The first South Korean medal, a gold, came in the first short track speed skating event. It was quite thrilling and the reaction of the Korean fans was hair raising. This was the first of 17 medals, 5 gold, 8 silver, and four bronze for Korea. One of the silver medals went to the “Garlic Girls,” the Korean curling team. Another shock came in Curling when the United States won a gold medal while defeating the powerful Canadian team twice during the event, and Sweden in the final.
In Skiing, the U.S. Women won the first cross country gold medal ever for the United States in the sprint relay. The finish was highly dramatic as Jessie Diggins came roaring past the leader in the final few meters of the race. The other wild finish in cross country came when Frenchman, Martin Fourcade, lunged at the finish line and won a gold medal by inches, reversing what had happened to him in Sochi. Two ties for medals in bobsled were also a remarkable outcome after four heats.

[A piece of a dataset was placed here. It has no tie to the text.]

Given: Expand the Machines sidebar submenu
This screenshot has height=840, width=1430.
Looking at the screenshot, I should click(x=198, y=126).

These were a few of my favorites. Not among my favorites was NBC. As is now expected, NBC televised the American Winter Olympics, overstating and over-hyping all things American. For the most part the broadcast teams were drab and often woefully uninformative. At the anchor desk, Mike Tirico looked wooden and flat, no doubt leaving Jim McKay spinning in his grave and most of the NBC audience longing for Bob Costas.

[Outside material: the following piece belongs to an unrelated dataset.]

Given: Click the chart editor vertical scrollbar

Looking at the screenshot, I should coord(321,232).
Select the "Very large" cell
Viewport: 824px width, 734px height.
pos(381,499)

On the other hand the ice skating commentary and analysis by Tara Lapinski and Johnny Weir was as sparkling as their wardrobe and Johnny’s hair. Their analysis was clear, concise, and informative, and as good as any since Dick Button occupied that spot. Terry Gannon offered a moderating voice of calm and NBC found a very good place for Scott Hamilton, away from the competition where he tends to scream. His pre-skate analysis of the upcoming evening of competition was excellent.
Also of note for clarity was the curling broadcast team, the bobsled announcers, and, for his wild excitement, the color man on the cross country events who also contributed a very informative analysis.

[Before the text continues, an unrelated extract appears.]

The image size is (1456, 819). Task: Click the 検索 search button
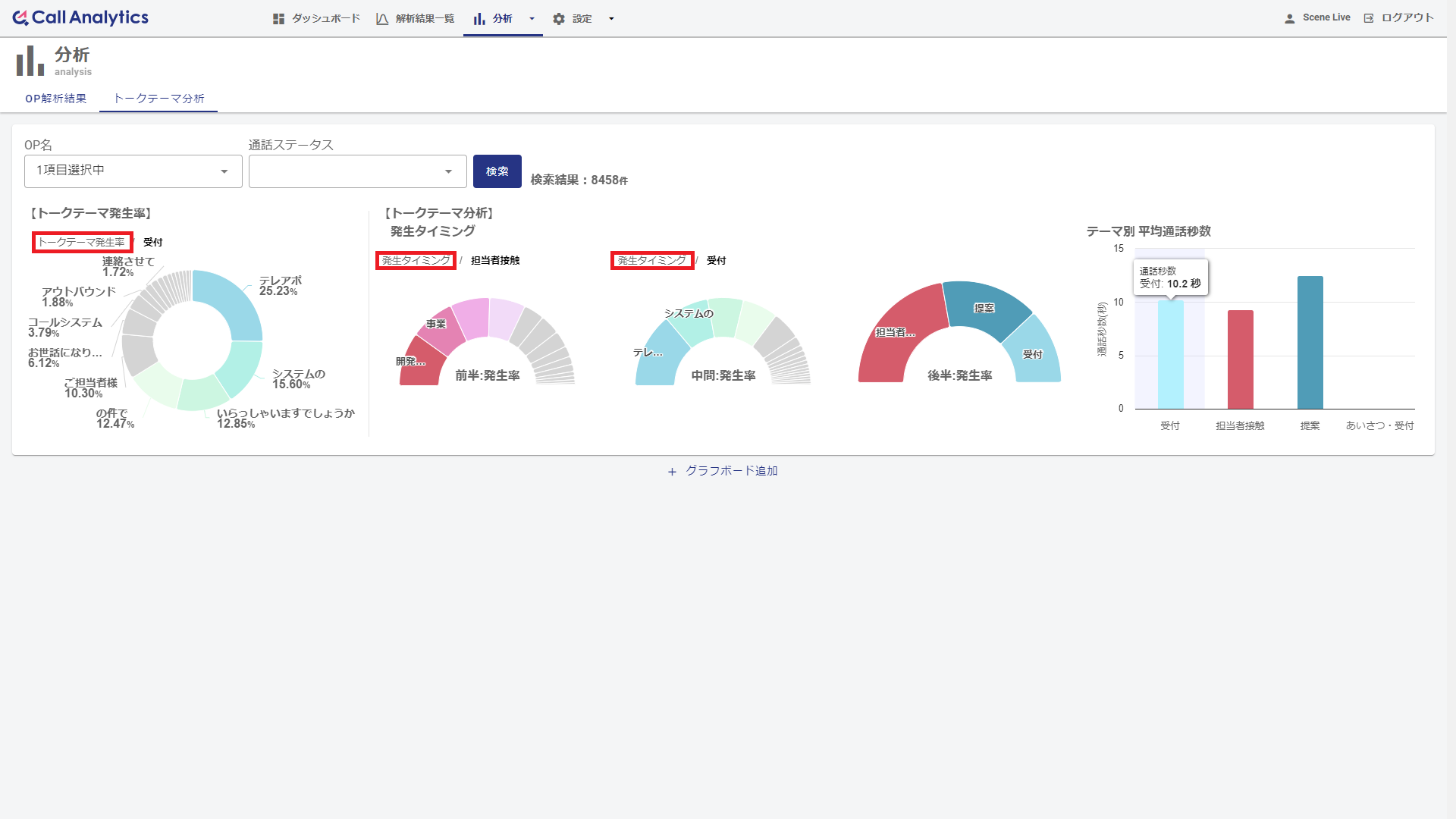point(497,171)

Another plus for NBC comes from the fact that their coverage of women’s sports was greater than ever before. For the first time women’s sport was given more airtime than men’s sport in the Winter Olympics telecast, according to the three authors of Olympic Television, published by Routledge Press.
Much has been made of the IOC’s treatment of the Russians, with many arguing that the punishment was no punishment at all. I would argue that these critics are missing some obvious points. First, the Russians won only two gold medals. When did that ever happen? The seventeen medals for Russia was equal to that of Korea. Not being able to display the Russian flag or use the name “Russia,” and not being able to play the Russian national anthem, may seem minor to some people, but I can assure you, it was not a minor thing for Russians.
From another perspective, think of how Americans would react if they could not display the American flag, were called the Olympic Athletes from the United States, and had many of their athletes unable to compete, with the result being only two gold medals for the U.S. Would that be seen as minor punishment among Americans?
At the end of two weeks plus it was a very impressive Winter Olympics and despite the politics and the flaws, one that I was happy to have seen. Norway had 39 medals and Germany 31, while both had 14 gold medals. Seven different nations had one medal each. In an example of the Olympic spirit, some Norwegians feared that they had won too many medals.
On Sport and Society this is Dick Crepeau reminding you that you don’t have to be a good sport to be a bad loser.